MS Data Analysis

library(BiocStyle)
library(pander)
knitr::opts_chunk$set(
  collapse = TRUE,
  comment = "#>",
  fig.width = 8, fig.height = 4.5, fig.align = 'center',
  message = FALSE
)
BiocStyle::markdown()

Introduction

This vignette demonstrates tools provided by twoDxc for analyzing two-dimensional (2D) chromatography/mass spectrometry (MS) data. This package relies on xcms and CAMERA to read and process MS data.

Data import

The example data file used will be an LC$\times$LC/MS run using a quadrupole-time-of-flight (QTOF) MS. The sample analyzed was a tea leaf extraction for a metabolomics study. The modulation time for the run was 60 seconds with approximately 30 seconds before 2D valve modulation began, specified as the delay time. Mass spectra were acquired at 2 Hz from 100 - 1700 m/z.

library(twoDxc)
library(dplyr)
library(future.apply)
library(ggplot2)

tea.file <- system.file('tea_data', 'tea_pool_1.mzML', package = 'twoDxc')

tea.data <- readMSData(tea.file, mode = 'onDisk')

`xcms` preprocessing

2D chromatographic data can be processed the same as 1D data, except each compound can appear in multiple consecutive modulations. Below, the base peak chromatogram is plotted as if the data were 1D.

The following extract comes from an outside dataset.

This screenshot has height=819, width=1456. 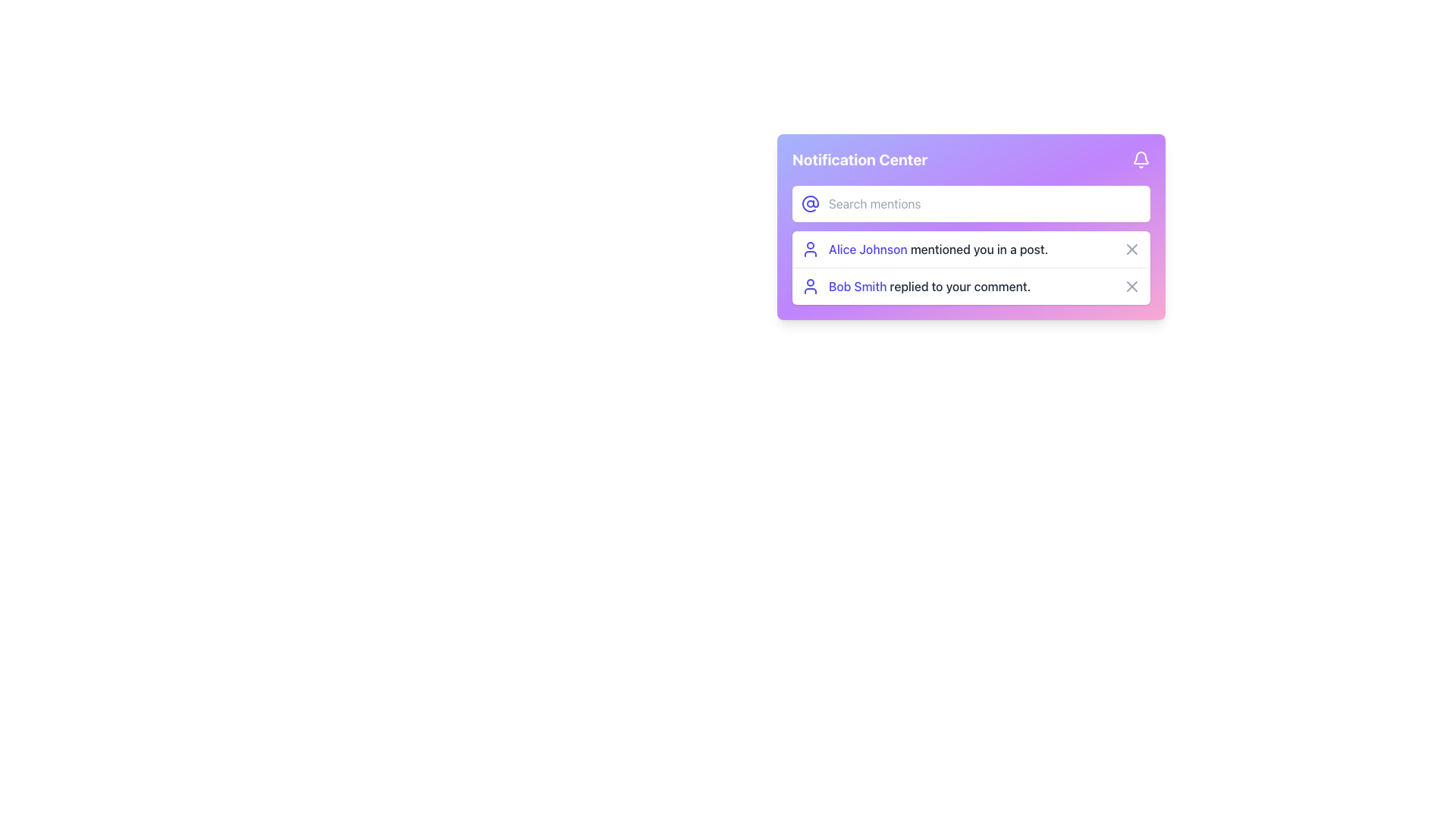 What do you see at coordinates (1131, 248) in the screenshot?
I see `the close button on the second notification item` at bounding box center [1131, 248].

tea.bpi <- chromatogram(tea.data, aggregationFun = 'max')
plot(tea.bpi)

The chromatogram's sawtooth pattern arises from the gradient separations performed at fast, ultra high pressure conditions. We can see that at least two peaks from caffeine elute in the modulations around 2700 seconds. The extracted ion chromatogram (EIC) for caffeine can also be plotted to show multiple peaks per compound. twoDxc provides a function for calculating m/z ranges given a parts-per-million (ppm) tolerance. The MS used to acquire this data has a tolerance of 20 ppm. Note the retention time range in the plot is adjusted.

mz.range.195 <- calc.mz.Window(195.0882, 20)
# m/z tolerance window for caffeine's accurate mass is:
print(mz.range.195)
eic.195 <- chromatogram(tea.data, mz = mz.range.195, rt = c(2500, 3000))
plot(eic.195)

Now peak detection will be performed on the data as if it were 1D with xcms.

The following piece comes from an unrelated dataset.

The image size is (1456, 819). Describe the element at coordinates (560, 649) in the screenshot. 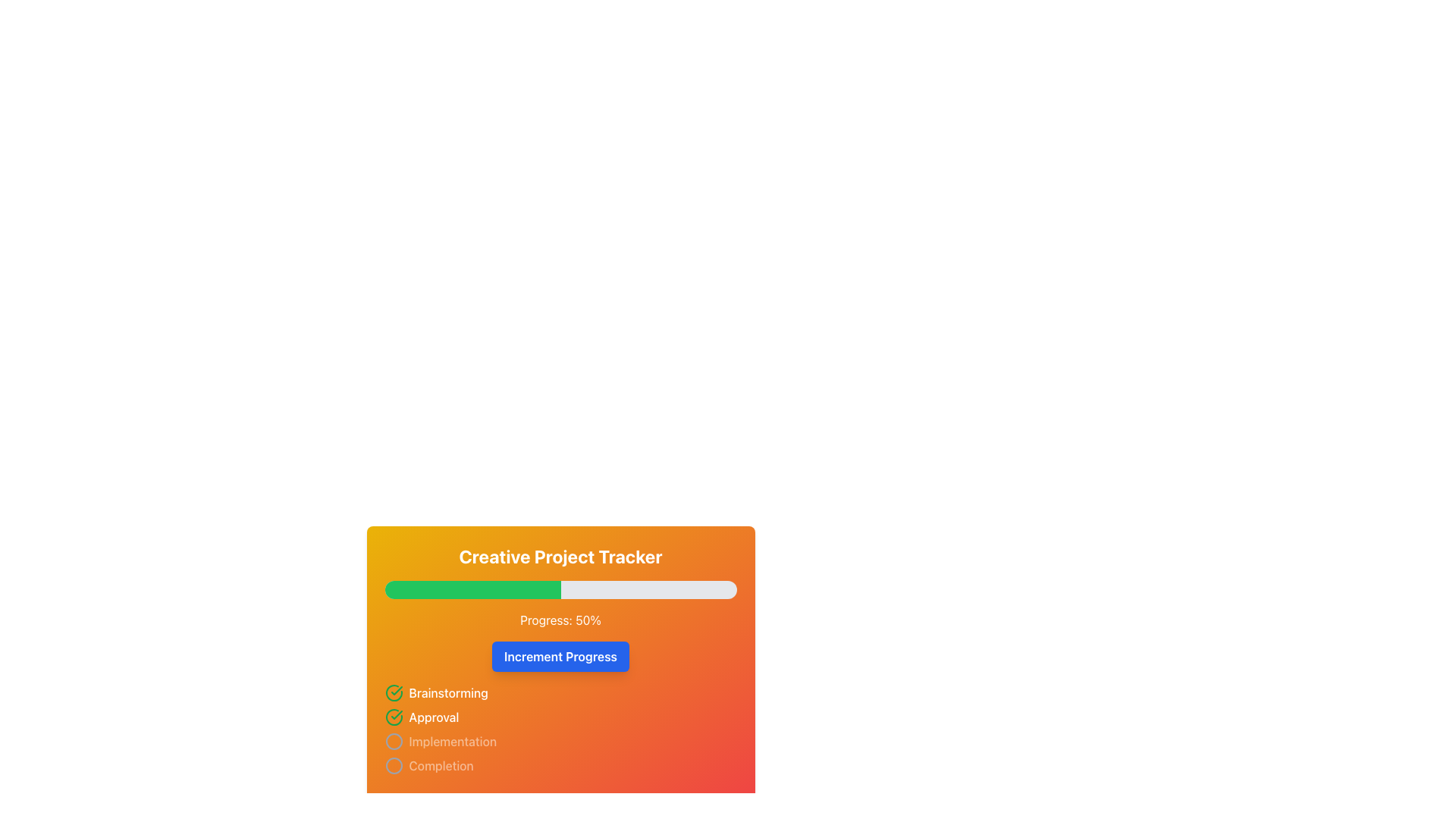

cwp <- CentWaveParam(snthresh = 100, peakwidth = c(6, 15),
                     prefilter = c(5, 1000))
tea.peaks <- findChromPeaks(tea.data %>%
                              filterRt(rt = c(4.8 * 60, 60 * 60)),
                            param = cwp)

pdp <- PeakDensityParam(sampleGroups = 1, minFraction = 1, bw = 3)
tea.peaks <- groupChromPeaks(tea.peaks, pdp)

feature.chroms <- featureChromatograms(tea.peaks, features = 1:4)
par(mar = rep(2, 4))
plot(feature.chroms)

Notice the same ions are found about 60 seconds apart.

CAMERA annotation

We will now group ions into pseudospectra using the CAMERA package.

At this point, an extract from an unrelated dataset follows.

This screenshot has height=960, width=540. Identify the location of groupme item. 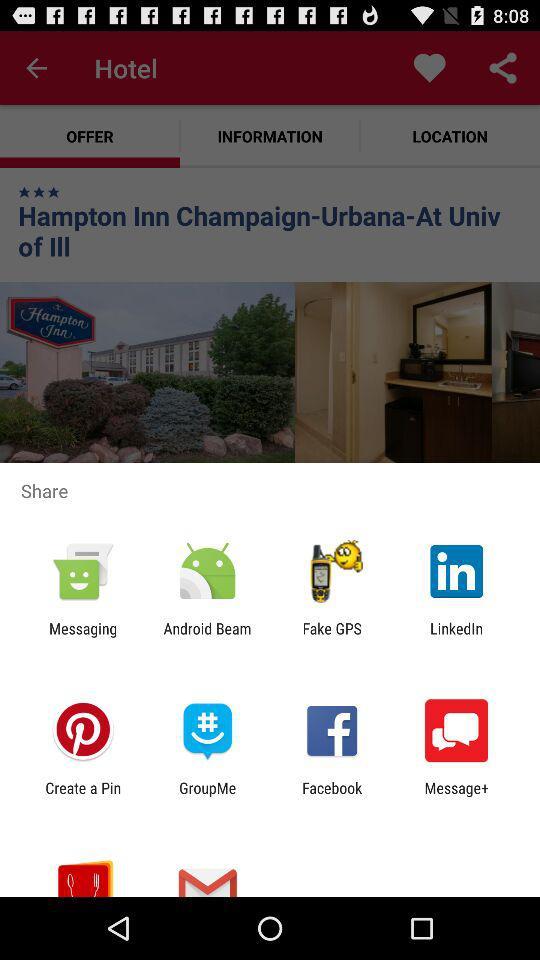
(206, 796).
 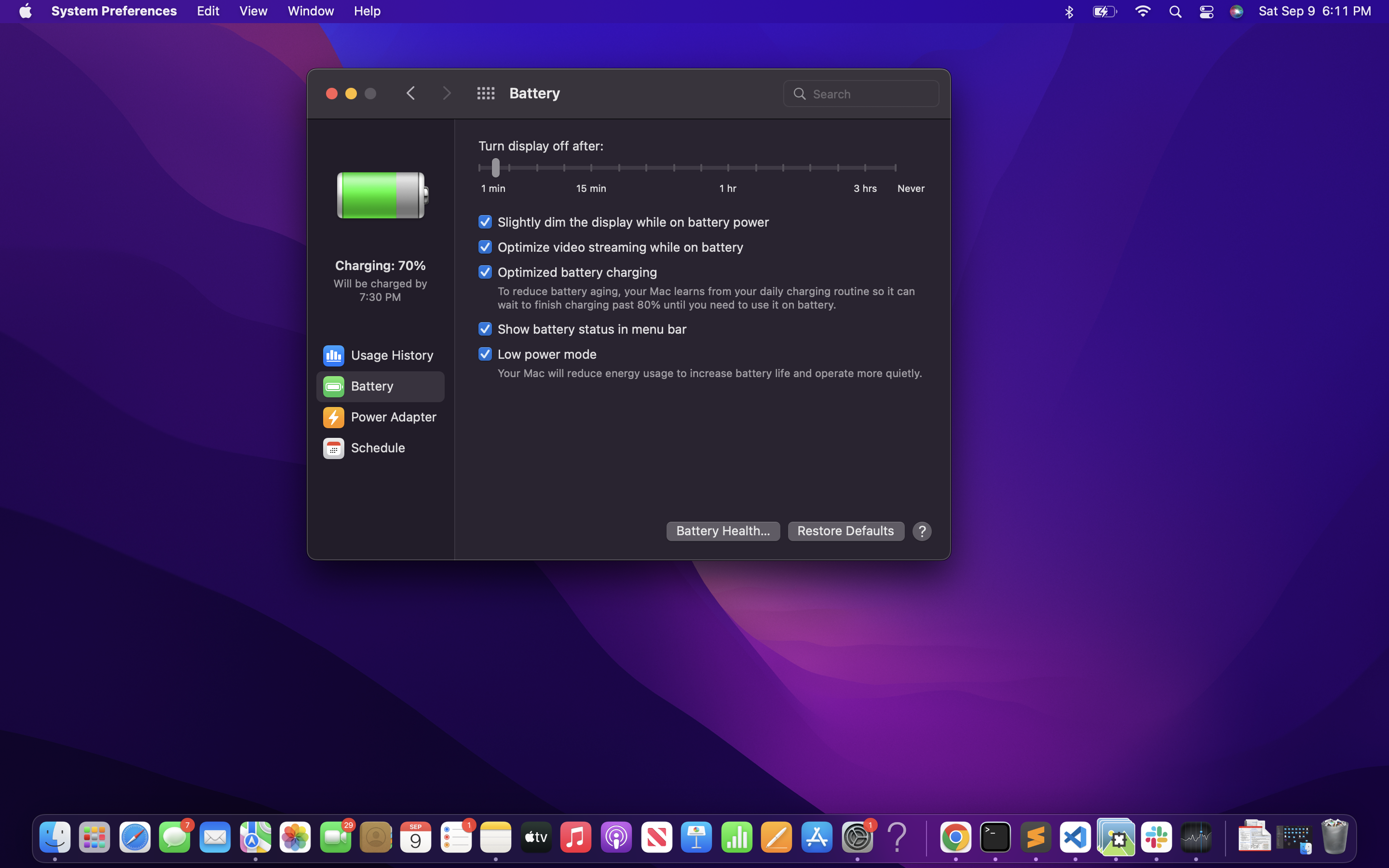 I want to click on Reset to initial configuration, so click(x=846, y=531).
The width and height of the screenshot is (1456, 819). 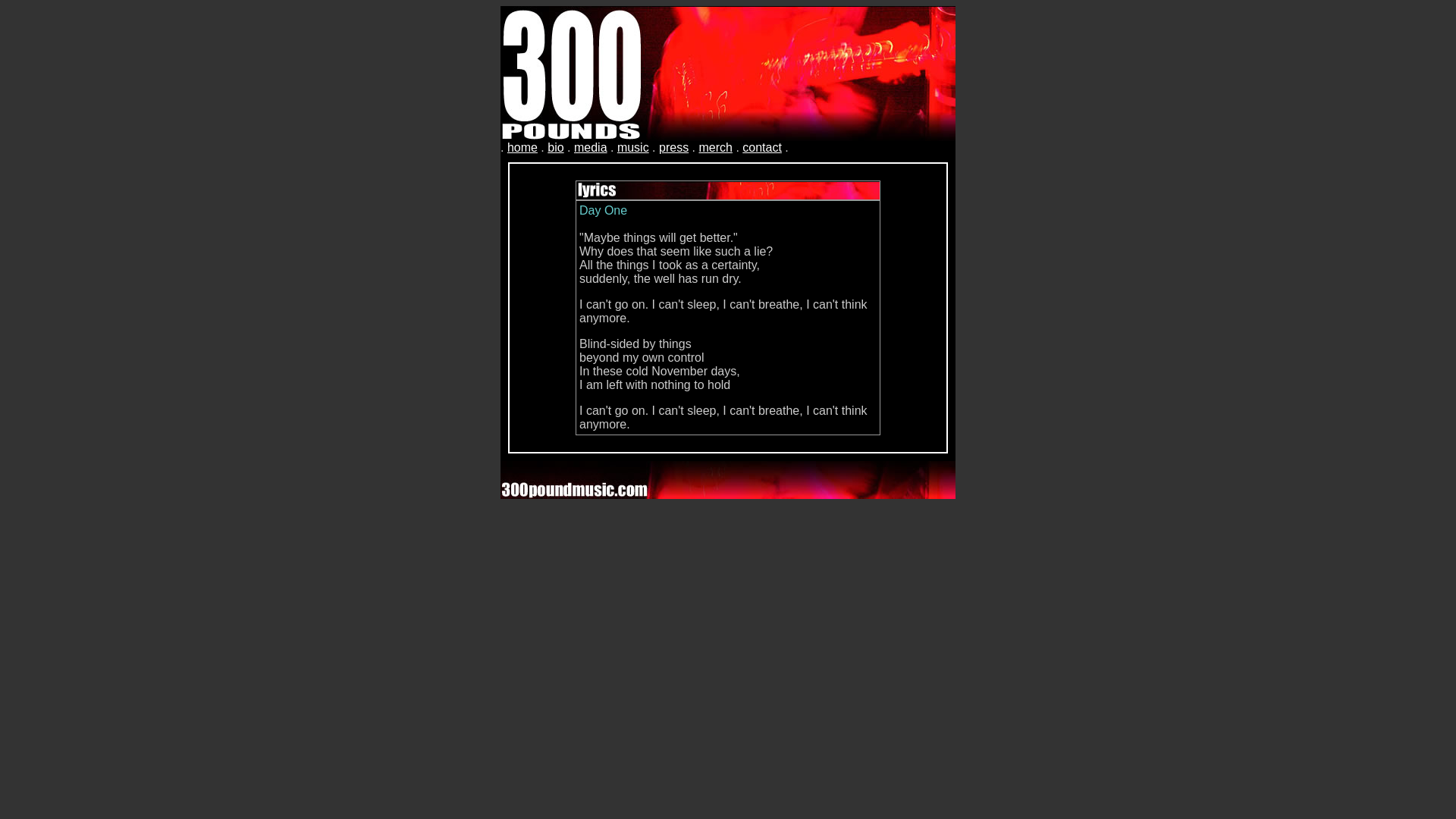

tea.xsa <- xsAnnotate(as(tea.peaks, 'xcmsSet'))
# Group by fwhm
tea.xsaF <- groupFWHM(tea.xsa, perfwhm = 0.6)
# Label isotopes
tea.xsaI <- findIsotopes(tea.xsaF, mzabs = 0.01)
# Group by correlation
tea.xsaC <- groupCorr(tea.xsaF)
# Find adducts
tea.xsaFA <- findAdducts(tea.xsaC, polarity = 'positive',
                         ppm = 25, intval = 'into')
# Plot example spectrum
plotPsSpectrum(tea.xsaFA, pspec = c(1:4), maxlabel = 5)

Three of the first four pspectra are 60 seconds apart from each other and exhibit similar spectra.

We will use twoDxc to group these spectra together. The group2D function takes its arguments as: 1) the xsAnnotate object, 2) the modulation time for the comprehensive 2D run, and 3) the delay time, or where the time at which modulations start, to adjust the 2D retention time.

The algorithm groups features by their m/z, 1D RT, and 2D RT, with default tolerances of 20 ppm, 3 minutes, and 5 seconds, respectively. Matching features are grouped into one psg.2d group and their intensities summed. This way, we can make more accurate comparisons between different phenotypes and cut down on redundant features.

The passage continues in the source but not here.